▸ Work to be completed:
Skip the images and copy each record exactly as written.

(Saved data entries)
----------

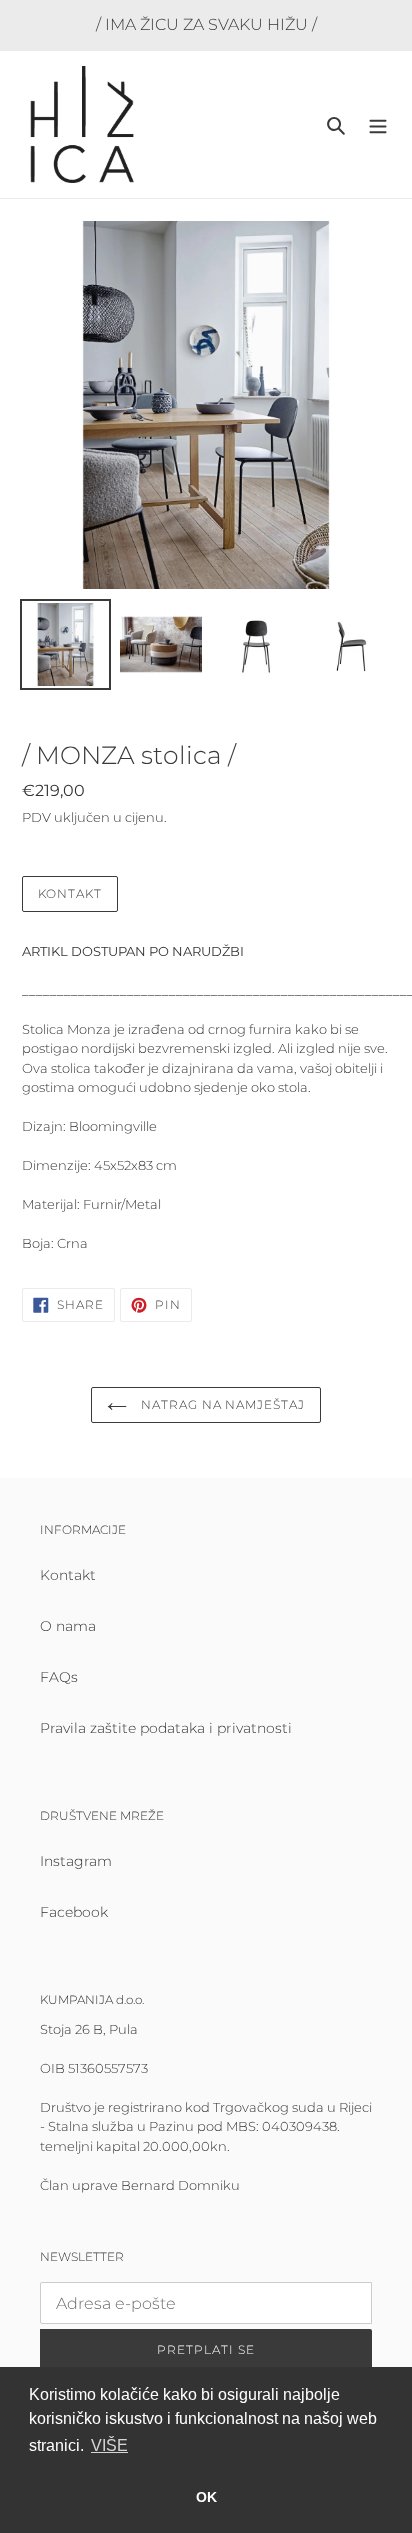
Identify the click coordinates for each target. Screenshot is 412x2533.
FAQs (59, 1677)
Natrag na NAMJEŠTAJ (221, 1404)
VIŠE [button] (109, 2445)
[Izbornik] (378, 124)
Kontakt (70, 893)
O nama (68, 1626)
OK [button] (206, 2497)
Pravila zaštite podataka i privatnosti (166, 1728)
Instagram (76, 1861)
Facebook (74, 1912)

----------

▸ Written response:
Identify the click coordinates for each target. Screenshot is 412x2533.
FAQs (59, 1677)
Natrag na NAMJEŠTAJ (221, 1404)
VIŠE [button] (109, 2445)
[Izbornik] (378, 124)
Kontakt (70, 893)
O nama (68, 1626)
OK [button] (206, 2497)
Pravila zaštite podataka i privatnosti (166, 1728)
Instagram (76, 1861)
Facebook (74, 1912)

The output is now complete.